Stop Blocking Yourself

By Randall | Improv in Life, Improv Tips
25 Jan 2012

do not enter signWhen you take improv classes, you learn a lot about yourself. Before I started improv, I used to think I was a great listener. Then one day in class, after doing a scene with my friend Jonathon about the Loch Ness Monster, our teacher Jan pointed out that Jonathon had asked “Do you think she heard us?” To which I replied “I don’t know. We gotta tell the Captain about this!” I didn’t know that I had ignored Jonathon’s offer because I didn’t even realize it was an offer, because I wasn’t listening. I was thinking about my own idea. Since then, I’ve been working on improving this weakness by taking a few moments after each line that my scene partner says to think about what it means, what it implies, and how I can heighten that specific offer. (The workshop I took with David Koechner at Relapse in November really helped me improve at this.)
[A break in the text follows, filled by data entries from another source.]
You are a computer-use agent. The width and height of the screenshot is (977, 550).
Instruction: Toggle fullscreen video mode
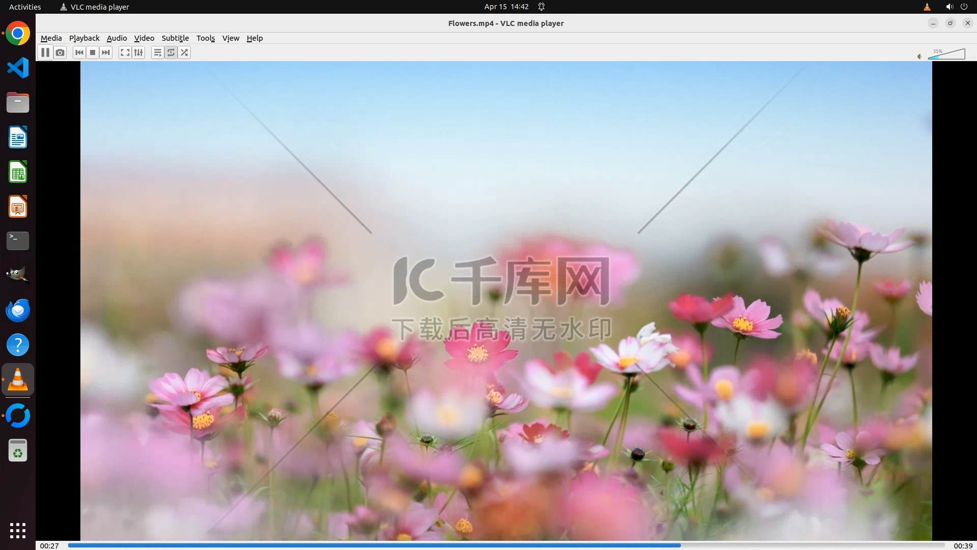point(125,52)
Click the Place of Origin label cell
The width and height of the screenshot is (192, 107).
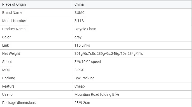click(x=36, y=4)
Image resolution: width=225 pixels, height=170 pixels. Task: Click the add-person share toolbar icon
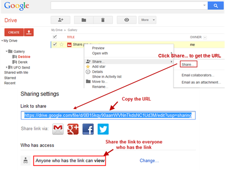point(60,20)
When someone makes an offer in an improv scene and it is ignored or outright denied, this is called “blocking” and it is one of the gravest sins in improv. Nothing will frustrate your scene partners faster than not acknowledging their ideas. And if you’re blocking, you may not only block your scene partners, you can block yourself. You block yourself when you have an idea, but reject it because it’s “not good enough.” You block yourself when you know what should happen next, but are too scared to do it. And you block yourself when you quit before you even begin, because you think “I could never do that.” That what I thought about myself and improv for years.
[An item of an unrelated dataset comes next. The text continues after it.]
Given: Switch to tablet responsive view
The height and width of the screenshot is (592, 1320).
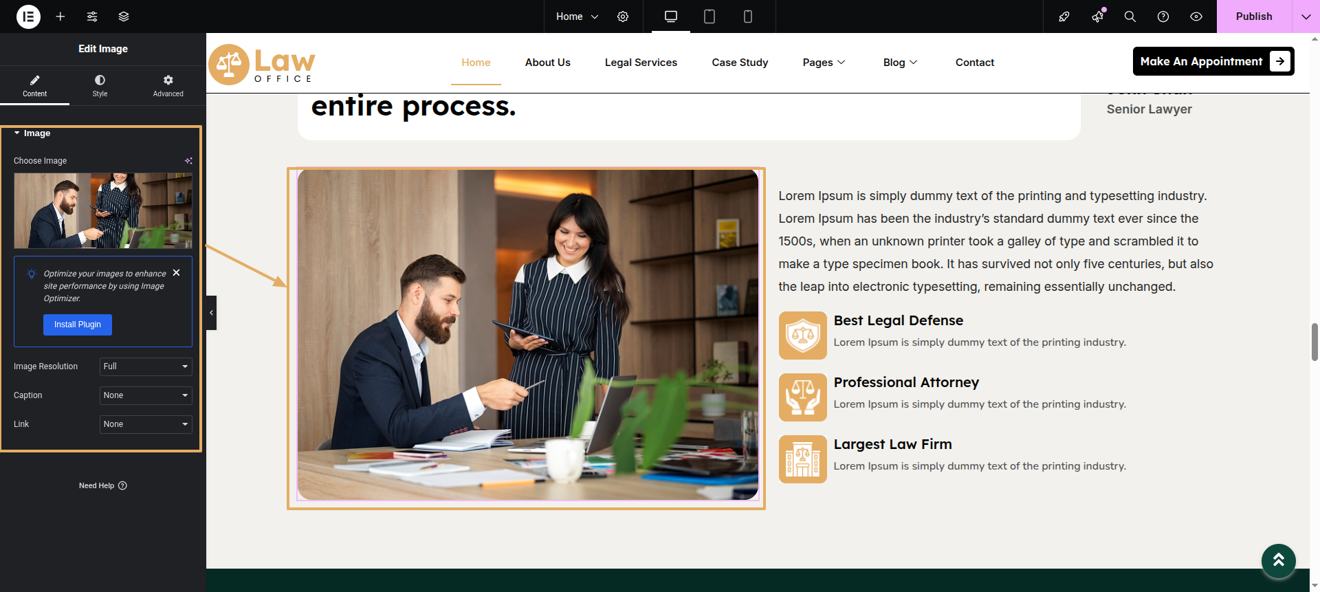Looking at the screenshot, I should 710,17.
I loved improv the first time I saw it performed live in high school, but it didn’t even occur to me that I could take improv classes and learn how to do that. Those people were so smart and witty! And then I met someone, a normal, regular person, who was taking improv classes. Even then, it was almost a year later, when I was thinking that I needed something new and interesting in my life that would help me get out of my apartment and help me make friends, that I finally decided to sign up for improv classes. It was scary! But I thought, “I have always admired and respected improvisers. Those are the kinds of people I would want to have as friends. That’s who I want to be.” Then I got out of my way.